WHAT TO DO:
1. In the aquarium sealer thread, what is the decoration made of, and what is it being covered with?
2. Resume the aquarium sealer thread from the point where it stops.

EXERCISE TEXT:
┌──

# What kind of sealer?



## RyLuci1021 (Jul 8, 2011)

I am in the process of building a rock decoration for my aquarium. What kind of sealer should i use (or have people used) if i am using a mortar type of material on hte decoration? i dont want to use any kind of sealer and not have it work in the aquarium.


----------



## RyLuci1021 (Jul 8, 2011)

no one?


----------



## susankat (Nov 15, 2008)

Use silicone that is safe for aquariums


----------



## whitetiger61 (Aug 2, 2011)

agreed..dont use motar typy as it has lime in it..

Rick


----------



## susankat (Nov 15, 2008)

Besides you don't need to seal it. just glue it together, let it set for 48 hours and your good to go


----------



## RyLuci1021 (Jul 8, 2011)

its a diy 3d decoration made of styrofoam. i am covering it in a tinted concrete filler material. i need to seal it with something that is aquarium or pond safe. its not a real rock sculpture.


----------



## RyLuci1021 (Jul 8, 2011)

└──

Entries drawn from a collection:
┌──

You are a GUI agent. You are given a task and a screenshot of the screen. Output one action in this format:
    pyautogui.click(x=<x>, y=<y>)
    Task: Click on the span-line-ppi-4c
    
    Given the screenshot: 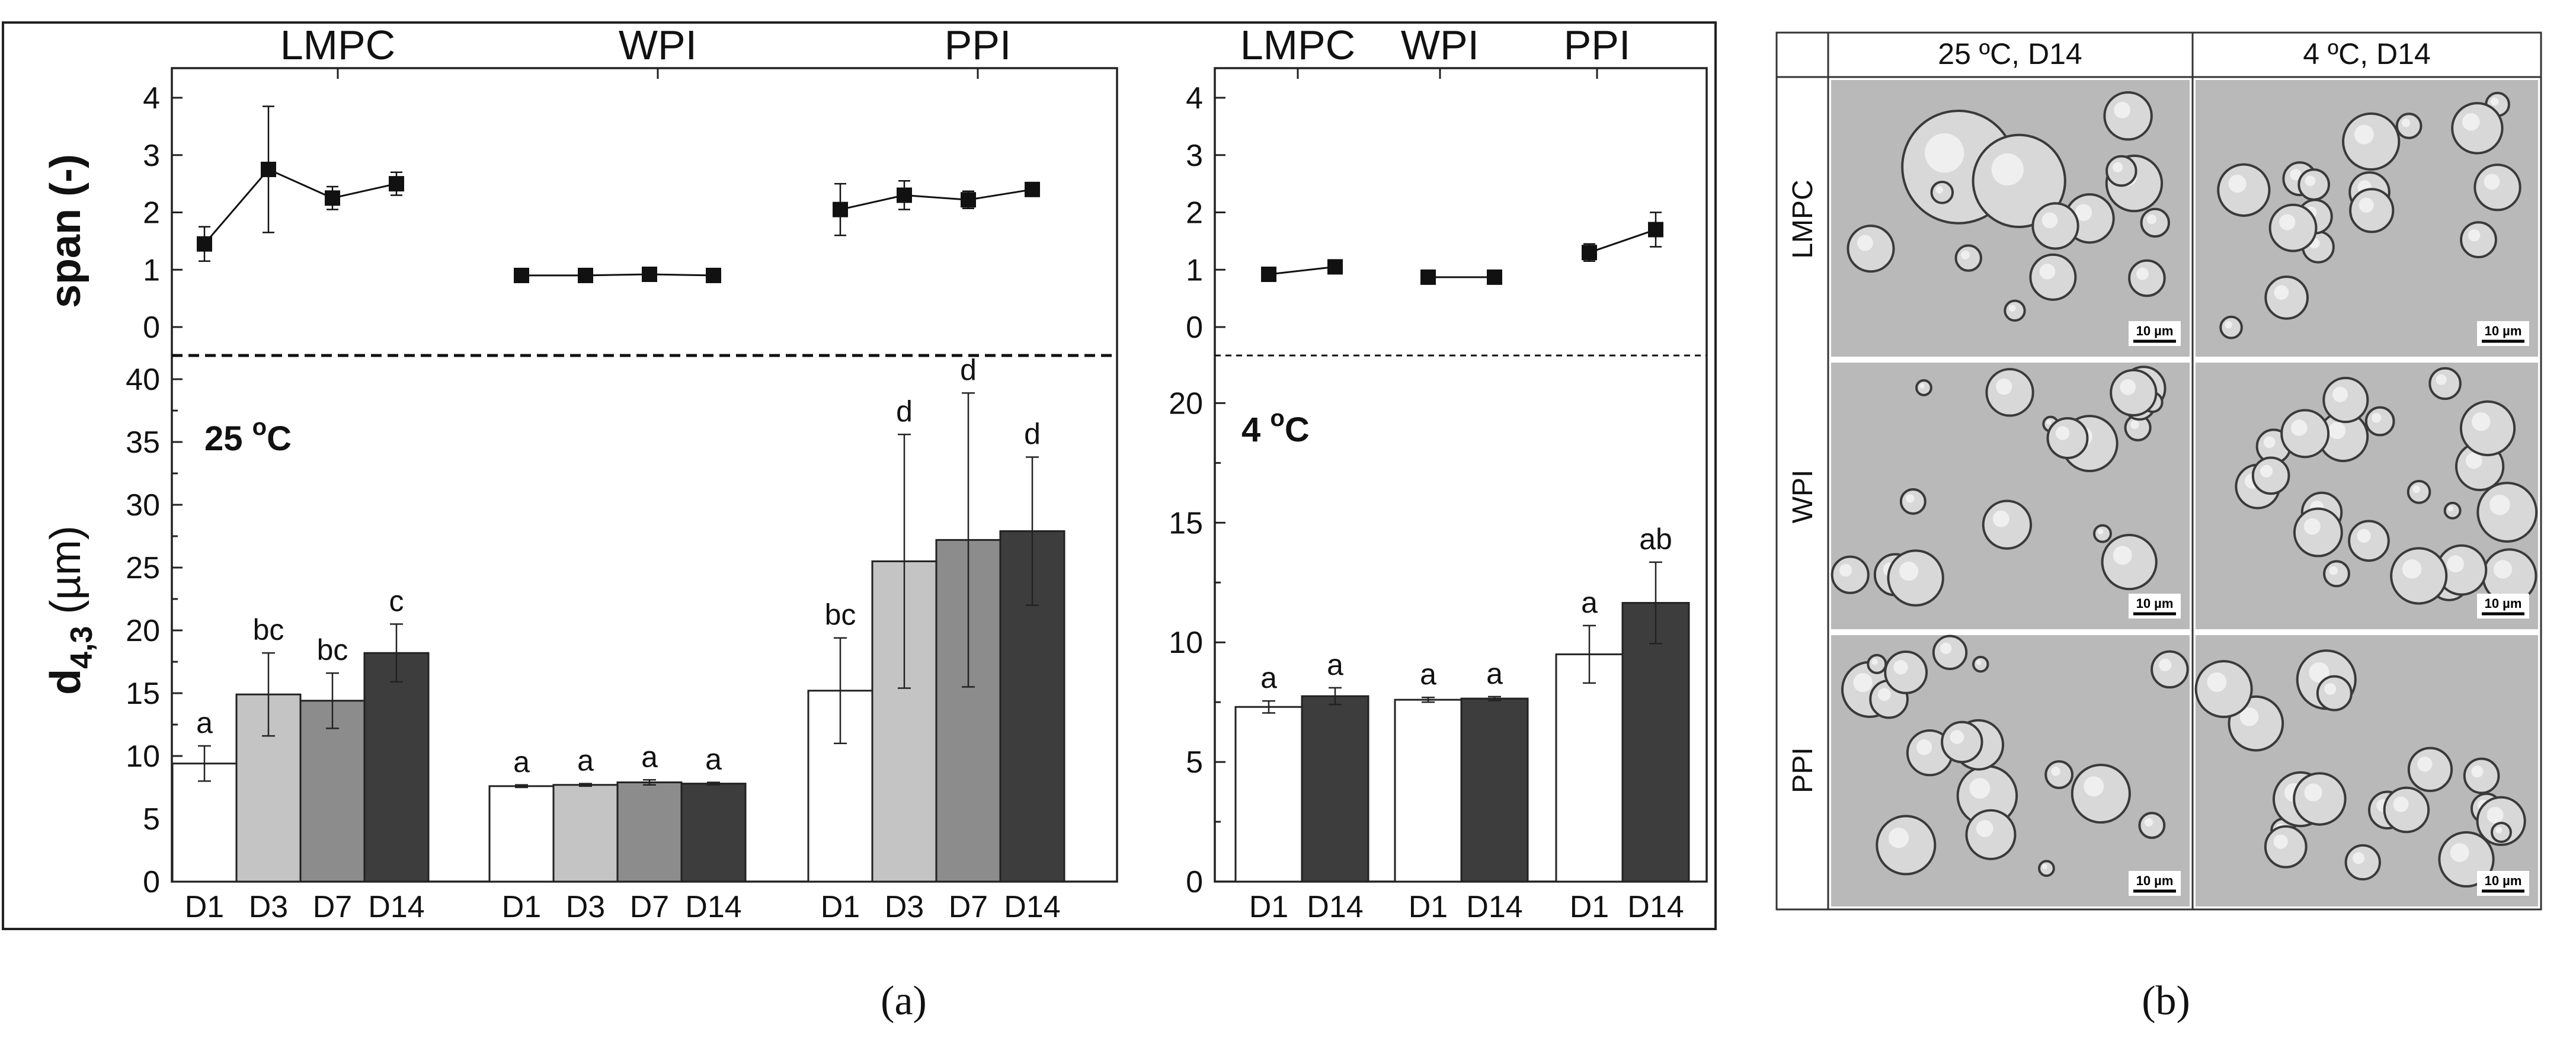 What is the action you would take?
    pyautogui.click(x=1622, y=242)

└──

ANSWER SET:
1. It is made of styrofoam and is being covered with a tinted concrete filler material.

2.
Well everyone.... I ended up using a product called "Dry-Lok" to seal it up. It is concrete pond safe and is also used a basement wall "paint". I just used the tint and mixed it in with that and simply brushed it on over the mortar I had on the decoration.

I will be posting pics soon, so keep an eye out for my post.


----------



## tetrafan01 (Sep 12, 2013)

I used aquarium safe silicone, You can buy it at about any aquarium stoor its clear. I built a rock tunnel with it


----------



## MeganV (Sep 22, 2013)

yeah home depot sells a aquarium safe silicon that is pretty generic and known to be really easy and safe.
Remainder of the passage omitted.